Her choice of metaphors was interesting. "Desperate" was not a hyperbole for Vera List.
"Look," she said, "I don't even know what it is you do. Mr. Moretti said that I should talk to you, but he didn't say why. I mean, the implication was that you could help me. But, frankly, he was cryptic about it."
She stopped. Then she said, "Understand, I'm not seeking anything illegal here. You ... you're clear about that." She tilted her head, eyebrows raised, expecting an answer.
He nodded. She relaxed a little.
"But, well, Mr. Moretti didn't tell me much, either, as I said. I've got to have more to go on than that before I can do this."
"Fair enough," Fane said. She had a good point. The people who had come to him during the past few years were already familiar with his world. They had lived on the edges of it themselves, in that unstable region where a penumbra of uncertainty enveloped everything.
But Vera List, despite her own profession, was from the everyday world, where ambiguity was generally unwelcome and mostly a matter of theoretical argument. At least, that had been the case until now.
* * *
"Four years ago," Fane said, "I was embroiled in a controversy in the intelligence section. I'd been there about a dozen years. At that time intelligence was in the Special Investigations Division. A police department's intelligence division is where all the secrets are kept. It's a Byzantine place. The years disappear, but the secrets never do. They don't even have half-lives.

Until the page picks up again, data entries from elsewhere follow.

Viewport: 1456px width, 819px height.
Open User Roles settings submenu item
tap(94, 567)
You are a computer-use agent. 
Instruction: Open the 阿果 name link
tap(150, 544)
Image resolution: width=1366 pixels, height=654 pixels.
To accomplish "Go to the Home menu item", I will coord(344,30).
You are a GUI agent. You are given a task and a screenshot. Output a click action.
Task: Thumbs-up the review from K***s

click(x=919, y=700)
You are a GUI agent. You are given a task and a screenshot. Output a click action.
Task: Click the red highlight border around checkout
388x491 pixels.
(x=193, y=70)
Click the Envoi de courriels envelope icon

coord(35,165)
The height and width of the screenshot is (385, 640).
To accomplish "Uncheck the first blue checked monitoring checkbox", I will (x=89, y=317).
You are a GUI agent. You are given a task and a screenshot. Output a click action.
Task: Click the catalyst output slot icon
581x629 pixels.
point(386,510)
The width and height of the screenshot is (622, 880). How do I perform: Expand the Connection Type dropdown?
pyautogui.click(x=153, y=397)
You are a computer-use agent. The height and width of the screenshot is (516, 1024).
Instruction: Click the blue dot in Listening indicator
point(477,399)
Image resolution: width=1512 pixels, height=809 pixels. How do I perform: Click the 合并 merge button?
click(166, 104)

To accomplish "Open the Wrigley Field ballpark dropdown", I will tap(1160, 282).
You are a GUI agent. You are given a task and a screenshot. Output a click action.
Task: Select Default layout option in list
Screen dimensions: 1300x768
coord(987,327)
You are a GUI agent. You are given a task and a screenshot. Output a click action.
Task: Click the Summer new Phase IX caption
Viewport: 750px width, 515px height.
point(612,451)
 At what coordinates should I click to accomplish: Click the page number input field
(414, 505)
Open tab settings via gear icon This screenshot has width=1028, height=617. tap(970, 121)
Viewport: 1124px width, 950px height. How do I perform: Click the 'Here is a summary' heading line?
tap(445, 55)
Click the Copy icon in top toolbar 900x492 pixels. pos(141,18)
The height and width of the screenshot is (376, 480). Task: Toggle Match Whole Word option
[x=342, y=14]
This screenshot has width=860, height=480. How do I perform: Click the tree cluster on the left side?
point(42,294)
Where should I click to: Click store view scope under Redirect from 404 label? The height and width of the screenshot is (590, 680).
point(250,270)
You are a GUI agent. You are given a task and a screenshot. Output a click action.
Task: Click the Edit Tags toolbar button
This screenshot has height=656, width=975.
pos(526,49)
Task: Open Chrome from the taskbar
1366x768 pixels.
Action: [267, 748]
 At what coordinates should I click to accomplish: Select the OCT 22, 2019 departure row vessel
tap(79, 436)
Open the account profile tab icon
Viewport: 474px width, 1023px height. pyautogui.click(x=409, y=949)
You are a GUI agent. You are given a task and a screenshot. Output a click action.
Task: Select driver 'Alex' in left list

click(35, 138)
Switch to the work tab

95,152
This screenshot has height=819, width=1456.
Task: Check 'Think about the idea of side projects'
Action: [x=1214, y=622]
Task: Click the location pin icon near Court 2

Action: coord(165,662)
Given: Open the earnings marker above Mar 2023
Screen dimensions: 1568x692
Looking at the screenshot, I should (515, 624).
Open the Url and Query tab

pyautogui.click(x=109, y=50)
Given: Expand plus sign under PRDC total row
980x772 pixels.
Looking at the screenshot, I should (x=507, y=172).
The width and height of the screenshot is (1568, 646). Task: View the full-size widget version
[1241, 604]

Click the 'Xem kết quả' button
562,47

"I was eventually forced out of the police department. A few months later I got a call from a prominent trial lawyer who asked if I'd visit with one of his clients. The man had a problem, had to make a choice between two options with equally grim consequences. I helped him find another way.
"It was a favor. I didn't think much about it. Then, four months later, I got another call. The first man I helped had recommended me to someone else. It was the beginning of an accidental profession. There's no job description for what I do. I have no curriculum vitae. I don't give references."
Vera List was staring hard at him, wringing meaning from every syllable. Even the spaces between his words were speaking to her.
"Finding a solution to your problem isn't a matter of if, but of how," he said. "As for trusting me: in the intelligence business, the gold standard is the assurance of someone you already know you can trust. And sometimes it's all you've got when you have to make that decision to jump.
"If you want to talk with Moretti again before you go any further, that's perfectly fine with me. And if I don't see you again, that's fine with me, too."
Vera List lifted her chin, nodded, and took a slow, deep breath.
He guessed her heart was on the verge of fibrillating.
"I'm sorry," she said. "I'm not as composed as I'd like to be."
Fane understood. Usually she was the one waiting to hear the unsettling story. It was disconcerting to have the roles reversed.